__Text excerpt__:
=======

In June 2020, amid this fervor and speculation, the Supreme Court declined to hear all the pending qualified-immunity cases on its docket. Advocates viewed that step as an indication that the Court would take no action on qualified immunity, and turned their attention to Congress and the states.
But then, on November 2, 2020, the Supreme Court issued a short, unsigned opinion in a case called Taylor v. Riojas, brought by a prisoner who was kept in a pair of “shockingly unsanitary cells”—one of which was “covered, nearly floor to ceiling, in massive amounts of feces”—for six days. The Supreme Court reversed the lower court’s decision granting qualified immunity to the corrections officers because “any reasonable officer should have realized that Taylor’s conditions of confinement offended the Constitution.”
David H. Gans: The 14th Amendment was meant to be a protection against state violence
Only once before had the Supreme Court ruled that qualified immunity could be denied in the absence of a prior court opinion on point. In that 2002 case, Hope v. Pelzer, the Court ruled that officers did not need to consult a court decision to know that it was wrong to leave a prisoner shackled to a hitching post all day beneath the Alabama sun—such conduct was obviously unconstitutional. Since 2002, the Court had only paid lip service to the notion that qualified immunity can be defeated without a prior case on point.
The Court’s unsigned opinion in Taylor revived the notion in Hope that qualified immunity could be denied if a constitutional violation is obvious, even if the precise fact pattern is novel. But the opinion did not indicate what impact the Court imagined Taylor would have—whether it was an extraordinary decision responsive to extraordinary facts that would be quickly ignored by the Court (as Hope has been), or whether it reflected a shift in the Court’s thinking about qualified immunity.
Just last week, the Supreme Court offered a clue. The case before it was McCoy v. Alamu, in which a Texas prisoner, Prince McCoy, alleged that a corrections officer sprayed him in the face with mace “for no reason at all.” When the Fifth Circuit Court of Appeals granted the officer qualified immunity in February 2020, it relied heavily on Supreme Court precedent, writing that “the pages of the United States Reports teem with warnings about the difficulty of showing that the law was clearly established” for qualified-immunity purposes. But the Supreme Court reversed the circuit court, instructing it to reconsider its decision in light of Taylor.
The Supreme Court did not write an opinion in McCoy; it merely issued a four-line summary disposition vacating the lower court’s opinion and sending it back. But the Court’s reliance on Taylor in its order in McCoy suggests that the Court does not view Taylor as an aberration. Instead, the Court appears to be sending a message that lower courts can deny qualified immunity for clear misconduct, even without a case with identical facts.

=======

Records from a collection
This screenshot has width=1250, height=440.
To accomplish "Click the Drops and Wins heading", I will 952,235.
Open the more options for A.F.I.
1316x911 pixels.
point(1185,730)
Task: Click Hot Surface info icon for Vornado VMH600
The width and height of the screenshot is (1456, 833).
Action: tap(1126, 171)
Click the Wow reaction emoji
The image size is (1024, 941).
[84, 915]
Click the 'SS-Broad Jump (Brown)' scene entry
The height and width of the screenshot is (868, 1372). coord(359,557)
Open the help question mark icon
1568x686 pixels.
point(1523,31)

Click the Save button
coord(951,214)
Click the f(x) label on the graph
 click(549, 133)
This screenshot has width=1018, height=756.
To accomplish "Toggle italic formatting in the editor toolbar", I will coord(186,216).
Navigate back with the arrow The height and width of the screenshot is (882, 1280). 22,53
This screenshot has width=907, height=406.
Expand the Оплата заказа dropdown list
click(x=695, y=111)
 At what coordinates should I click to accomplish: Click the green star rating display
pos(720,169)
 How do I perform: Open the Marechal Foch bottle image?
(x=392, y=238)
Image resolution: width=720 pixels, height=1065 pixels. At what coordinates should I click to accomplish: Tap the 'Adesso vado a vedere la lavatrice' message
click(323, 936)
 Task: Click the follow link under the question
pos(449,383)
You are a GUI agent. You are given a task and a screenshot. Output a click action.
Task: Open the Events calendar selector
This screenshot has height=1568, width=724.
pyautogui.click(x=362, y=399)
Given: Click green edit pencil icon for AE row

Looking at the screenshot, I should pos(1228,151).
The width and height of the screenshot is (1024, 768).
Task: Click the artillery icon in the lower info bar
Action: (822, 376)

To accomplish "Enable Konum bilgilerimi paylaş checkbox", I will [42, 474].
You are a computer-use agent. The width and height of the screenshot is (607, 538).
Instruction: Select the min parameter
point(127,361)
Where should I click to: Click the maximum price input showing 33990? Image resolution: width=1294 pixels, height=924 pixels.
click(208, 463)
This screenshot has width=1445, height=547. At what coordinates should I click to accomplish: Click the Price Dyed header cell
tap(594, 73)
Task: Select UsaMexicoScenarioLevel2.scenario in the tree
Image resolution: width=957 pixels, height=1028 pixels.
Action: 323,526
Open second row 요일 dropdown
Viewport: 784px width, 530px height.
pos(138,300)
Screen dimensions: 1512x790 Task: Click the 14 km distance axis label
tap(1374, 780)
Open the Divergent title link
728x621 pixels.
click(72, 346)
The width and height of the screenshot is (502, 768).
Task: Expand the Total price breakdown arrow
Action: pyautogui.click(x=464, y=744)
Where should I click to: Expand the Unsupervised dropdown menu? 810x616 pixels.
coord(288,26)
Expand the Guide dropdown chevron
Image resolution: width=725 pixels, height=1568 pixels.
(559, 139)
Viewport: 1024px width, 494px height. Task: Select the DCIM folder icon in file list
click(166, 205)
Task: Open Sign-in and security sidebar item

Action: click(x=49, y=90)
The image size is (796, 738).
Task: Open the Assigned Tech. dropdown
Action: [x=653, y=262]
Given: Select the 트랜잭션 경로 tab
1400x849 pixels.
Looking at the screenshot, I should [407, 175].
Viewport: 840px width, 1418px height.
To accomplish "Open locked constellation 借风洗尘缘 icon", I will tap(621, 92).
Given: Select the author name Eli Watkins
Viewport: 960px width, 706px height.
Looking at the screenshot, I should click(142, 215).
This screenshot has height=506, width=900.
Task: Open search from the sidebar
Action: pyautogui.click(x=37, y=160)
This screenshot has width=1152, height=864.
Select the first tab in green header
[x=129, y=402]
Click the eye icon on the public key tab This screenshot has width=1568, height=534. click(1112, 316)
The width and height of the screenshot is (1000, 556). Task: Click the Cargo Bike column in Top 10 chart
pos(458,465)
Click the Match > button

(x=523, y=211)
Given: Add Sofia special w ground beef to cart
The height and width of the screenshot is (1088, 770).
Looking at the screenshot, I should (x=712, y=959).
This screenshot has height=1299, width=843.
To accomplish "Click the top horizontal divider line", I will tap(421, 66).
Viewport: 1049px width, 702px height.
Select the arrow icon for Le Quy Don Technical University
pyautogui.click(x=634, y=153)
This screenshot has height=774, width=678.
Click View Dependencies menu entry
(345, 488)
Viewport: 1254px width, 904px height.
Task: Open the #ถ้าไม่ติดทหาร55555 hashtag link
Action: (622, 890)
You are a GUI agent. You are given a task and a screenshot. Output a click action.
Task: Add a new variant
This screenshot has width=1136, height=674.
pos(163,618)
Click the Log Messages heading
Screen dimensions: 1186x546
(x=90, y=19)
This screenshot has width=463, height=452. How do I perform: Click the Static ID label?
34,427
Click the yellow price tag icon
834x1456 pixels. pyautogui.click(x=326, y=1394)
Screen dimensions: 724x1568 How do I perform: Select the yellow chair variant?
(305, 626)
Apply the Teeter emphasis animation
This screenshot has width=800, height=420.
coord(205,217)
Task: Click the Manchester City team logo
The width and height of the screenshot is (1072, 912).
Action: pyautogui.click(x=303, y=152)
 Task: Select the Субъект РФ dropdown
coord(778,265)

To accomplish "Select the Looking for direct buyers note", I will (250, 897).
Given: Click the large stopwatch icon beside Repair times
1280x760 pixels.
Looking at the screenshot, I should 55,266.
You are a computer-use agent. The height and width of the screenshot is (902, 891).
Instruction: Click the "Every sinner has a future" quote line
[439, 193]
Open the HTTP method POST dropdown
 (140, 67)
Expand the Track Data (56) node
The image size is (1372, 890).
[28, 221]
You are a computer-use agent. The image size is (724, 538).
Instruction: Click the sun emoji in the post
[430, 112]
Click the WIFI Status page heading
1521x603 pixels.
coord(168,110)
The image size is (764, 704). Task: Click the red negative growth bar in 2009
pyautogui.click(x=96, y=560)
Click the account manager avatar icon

=======

__Your task__:
Reproduce the qualified immunity text verbatim, everything from "David H. Gans: The" down to "case on point.".

__Reply to the task__:
David H. Gans: The 14th Amendment was meant to be a protection against state violence
Only once before had the Supreme Court ruled that qualified immunity could be denied in the absence of a prior court opinion on point. In that 2002 case, Hope v. Pelzer, the Court ruled that officers did not need to consult a court decision to know that it was wrong to leave a prisoner shackled to a hitching post all day beneath the Alabama sun—such conduct was obviously unconstitutional. Since 2002, the Court had only paid lip service to the notion that qualified immunity can be defeated without a prior case on point.